This is a description of the profile.proto format.
# Overview
Profile.proto is a data representation for profile data. It is independent of
the type of data being collected and the sampling process used to collect that
data. On disk, it is represented as a gzip-compressed protocol buffer, described
at src/proto/profile.proto
A profile in this context refers to a collection of samples, each one
representing measurements performed at a certain point in the life of a job. A
sample associates a set of measurement values with a list of locations, commonly
representing the program call stack when the sample was taken.
Tools such as pprof analyze these samples and display this information in
multiple forms, such as identifying hottest locations, building graphical call
graphs or trees, etc.
# General structure of a profile
A profile is represented on a Profile message, which contain the following
fields:
* *sample*: A profile sample, with the values measured and the associated call
stack as a list of location ids. Samples with identical call stacks can be
merged by adding their respective values, element by element.
* *location*: A unique place in the program, commonly mapped to a single
instruction address. It has a unique nonzero id, to be referenced from the
samples. It contains source information in the form of lines, and a mapping id
that points to a binary.
* *function*: A program function as defined in the program source. It has a
unique nonzero id, referenced from the location lines. It contains a
human-readable name for the function (eg a C++ demangled name), a system name
(eg a C++ mangled name), the name of the corresponding source file, and other
function attributes.
* *mapping*: A binary that is part of the program during the profile
collection. It has a unique nonzero id, referenced from the locations. It
includes details on how the binary was mapped during program execution. By
convention the main program binary is the first mapping, followed by any
shared libraries.
* *string_table*: All strings in the profile are represented as indices into
this repeating field. The first string is empty, so index == 0 always
represents the empty string.
# Measurement values
Measurement values are represented as 64-bit integers. The profile contains an
explicit description of each value represented, using a ValueType message, with
two fields:
* *Type*: A human-readable description of the type semantics. For example “cpu”
to represent CPU time, “wall” or “time” for wallclock time, or “memory” for
bytes allocated.
* *Unit*: A human-readable name of the unit represented by the 64-bit integer
values. For example, it could be “nanoseconds” or “milliseconds” for a time
value, or “bytes” or “megabytes” for a memory size. If this is just
representing a number of events, the recommended unit name is “count”.

### [ENTRIES PROVIDED]

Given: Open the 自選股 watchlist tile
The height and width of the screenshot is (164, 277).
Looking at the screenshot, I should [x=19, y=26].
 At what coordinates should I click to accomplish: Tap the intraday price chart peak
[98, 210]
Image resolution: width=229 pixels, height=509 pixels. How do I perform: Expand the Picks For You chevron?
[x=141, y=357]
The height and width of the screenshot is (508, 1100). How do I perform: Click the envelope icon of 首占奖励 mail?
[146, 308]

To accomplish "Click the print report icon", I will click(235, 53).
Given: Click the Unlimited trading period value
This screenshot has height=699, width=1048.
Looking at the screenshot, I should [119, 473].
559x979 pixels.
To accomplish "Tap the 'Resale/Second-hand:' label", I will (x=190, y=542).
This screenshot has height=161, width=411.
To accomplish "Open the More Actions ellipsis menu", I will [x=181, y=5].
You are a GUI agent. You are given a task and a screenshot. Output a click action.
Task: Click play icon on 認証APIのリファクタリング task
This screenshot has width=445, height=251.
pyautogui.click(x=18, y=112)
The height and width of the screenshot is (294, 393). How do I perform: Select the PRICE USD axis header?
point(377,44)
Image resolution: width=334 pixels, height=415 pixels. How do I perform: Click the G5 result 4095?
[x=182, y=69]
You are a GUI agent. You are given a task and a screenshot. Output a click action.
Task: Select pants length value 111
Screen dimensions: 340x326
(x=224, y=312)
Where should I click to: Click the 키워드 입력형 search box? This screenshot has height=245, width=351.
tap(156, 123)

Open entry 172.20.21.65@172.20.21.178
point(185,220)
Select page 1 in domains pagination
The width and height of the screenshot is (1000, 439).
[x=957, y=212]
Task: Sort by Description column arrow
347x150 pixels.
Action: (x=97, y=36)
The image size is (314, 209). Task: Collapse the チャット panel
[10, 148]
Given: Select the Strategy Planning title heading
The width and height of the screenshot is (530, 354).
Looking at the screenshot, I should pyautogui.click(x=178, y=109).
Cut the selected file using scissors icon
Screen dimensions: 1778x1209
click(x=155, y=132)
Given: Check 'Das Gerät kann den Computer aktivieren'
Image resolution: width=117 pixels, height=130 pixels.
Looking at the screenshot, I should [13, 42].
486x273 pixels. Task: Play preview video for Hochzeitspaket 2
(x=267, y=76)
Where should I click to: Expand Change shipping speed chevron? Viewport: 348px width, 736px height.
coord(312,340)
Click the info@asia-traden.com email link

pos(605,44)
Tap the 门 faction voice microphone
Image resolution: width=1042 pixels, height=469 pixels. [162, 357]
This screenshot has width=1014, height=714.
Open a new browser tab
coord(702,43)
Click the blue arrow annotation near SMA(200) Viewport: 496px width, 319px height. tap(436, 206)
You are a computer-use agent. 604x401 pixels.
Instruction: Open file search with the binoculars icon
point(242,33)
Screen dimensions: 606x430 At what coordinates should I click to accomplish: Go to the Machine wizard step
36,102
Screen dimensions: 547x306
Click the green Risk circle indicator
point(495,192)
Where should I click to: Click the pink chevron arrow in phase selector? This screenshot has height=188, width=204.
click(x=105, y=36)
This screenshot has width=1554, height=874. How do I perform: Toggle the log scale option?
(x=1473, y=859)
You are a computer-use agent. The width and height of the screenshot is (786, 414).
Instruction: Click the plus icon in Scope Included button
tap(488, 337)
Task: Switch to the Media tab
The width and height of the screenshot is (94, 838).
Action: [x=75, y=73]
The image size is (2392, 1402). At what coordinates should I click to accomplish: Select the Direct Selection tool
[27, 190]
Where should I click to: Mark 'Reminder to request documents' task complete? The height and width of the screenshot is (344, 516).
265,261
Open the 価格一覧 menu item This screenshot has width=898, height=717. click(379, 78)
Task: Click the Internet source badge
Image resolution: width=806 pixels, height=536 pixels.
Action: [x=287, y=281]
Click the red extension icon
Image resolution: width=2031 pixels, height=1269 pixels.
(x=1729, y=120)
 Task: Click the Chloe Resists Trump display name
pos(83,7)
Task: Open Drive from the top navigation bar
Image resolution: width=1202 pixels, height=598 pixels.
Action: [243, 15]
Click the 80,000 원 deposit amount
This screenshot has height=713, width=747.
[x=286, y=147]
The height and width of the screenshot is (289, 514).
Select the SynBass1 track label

### [DIRECTIONS]
Answer these from the profile.proto description:
1. How is a profile represented on disk?
2. By convention, which binary is the first mapping?
3. What unit name is recommended when values represent a number of events?
The entries are separate material from the profile.proto description.

### [RESPONSE]
1. As a gzip-compressed protocol buffer.
2. The main program binary.
3. "count"